Sharing personal information on social networking websites has become commonplace. But with more employers considering a person’s online presence as part of their resume, the practice is raising questions that recently prompted the American Civil Liberties Union of Virginia to take action.
Last week, the group sent a letter to the Virginia State Police criticizing its policy of reviewing a candidate’s social network sites — including those hidden behind privacy settings. State police spokeswoman Corinne Geller said the step is now “a necessary part of the overall background investigation process.”
But it’s not only police departments that are being pressed to determine whether checking social media sites of prospective employees is appropriate.
Lester Rosen, founder and CEO of Novato, Calif.-based Employment Screening Resources, has followed the national debate over virtual background checks, including a recent statement by Facebook’s chief privacy officer that advised users that they “shouldn’t be forced to share private information and communications just to get a job.”
“Employers are wrestling with this,” Mr. Rosen said. “Some employers won’t do it, other employers won’t hire without it.”
An employer looking to the Internet for answers about a possible hire, he said, is like “looking for a small needle in a very large haystack.” But it can also work as an easy way to rule out a candidate.
“If an applicant knows their Facebook is going to be looked at, and they leave something on there that’s incendiary or obscene, that really shows a lack of judgment,” Mr.
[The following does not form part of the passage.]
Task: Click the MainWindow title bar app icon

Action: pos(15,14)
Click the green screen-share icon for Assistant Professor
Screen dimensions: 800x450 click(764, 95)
Rosen said. “On the other side of the coin, if you don’t lock the door to your house, that doesn’t mean a burglar has the right to come in.”
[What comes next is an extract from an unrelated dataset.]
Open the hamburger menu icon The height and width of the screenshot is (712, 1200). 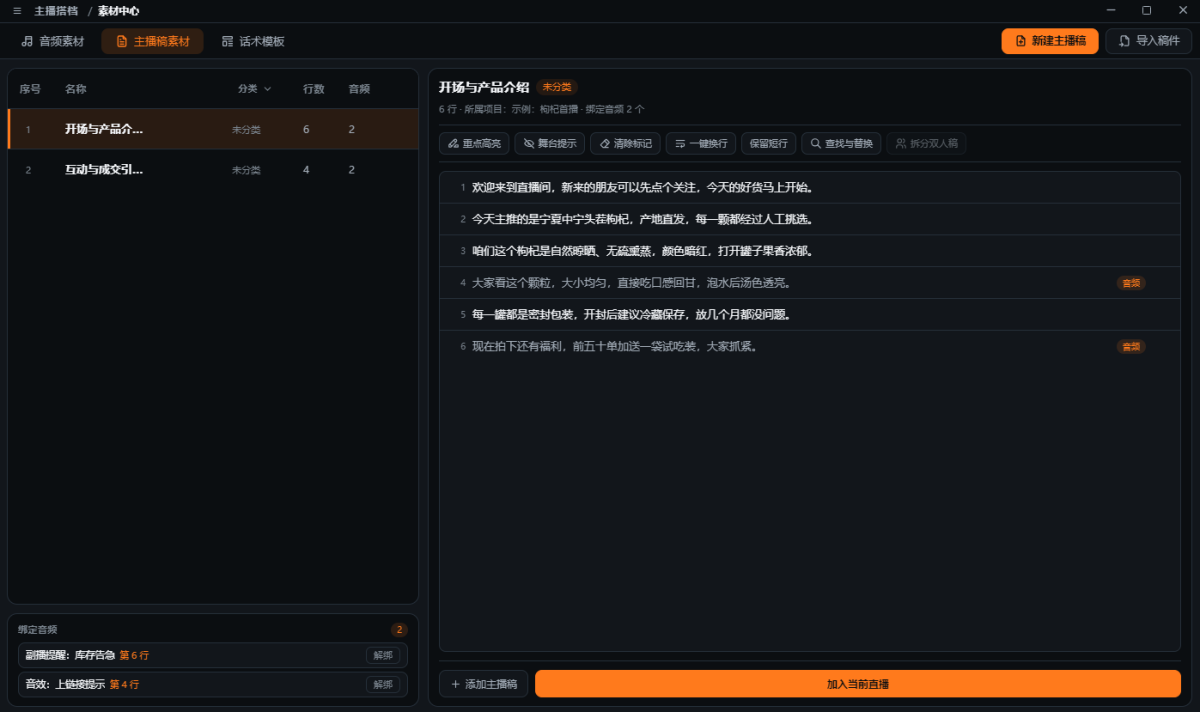pyautogui.click(x=17, y=11)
In 2009, a survey of more than 2,600 hiring managers conducted by online job site CareerBuilder.com indicated that 45 percent of employers used a social networking site to vet potential employees — more than double the percentage in 2008, and a step in a direction officials said likely won’t change anytime soon.
“Social media has become integral to how we communicate, and as a result, there are an increasing number of employers using these sites to screen candidates,” said Ryan Hunt, senior career adviser for CareerBuilder.
Not every company has embraced the trend.
Robert Half Technology, which is part of the global staffing firm Robert Half International, does not conduct social media checks, D.C. branch manager Barry Downs said, but the firm advises its candidates and clients to see the significance of personal sites.
“On the candidate’s side, we try to get them to understand their media profile is going to be representative of themselves,” Mr. Downs said. “I think it’s important for companies to remember, it’s not always the most accurate representation of someone who can be a great employee for you.”
ACLU Legal Director Rebecca Glenberg said a general search of public material could be permissible, but the police department’s check on private information “is akin to listening in to someone’s private conversations just in case they might reveal to have unsavory associates.”
Shawn Connelly, a spokesman with Sparks Staffing and Recruiting Solutions in the District, said his company stays away from asking an applicant about their social media use.
“It’s too much gray area,” Mr. Connelly said. “You wouldn’t want to touch on discrimination.”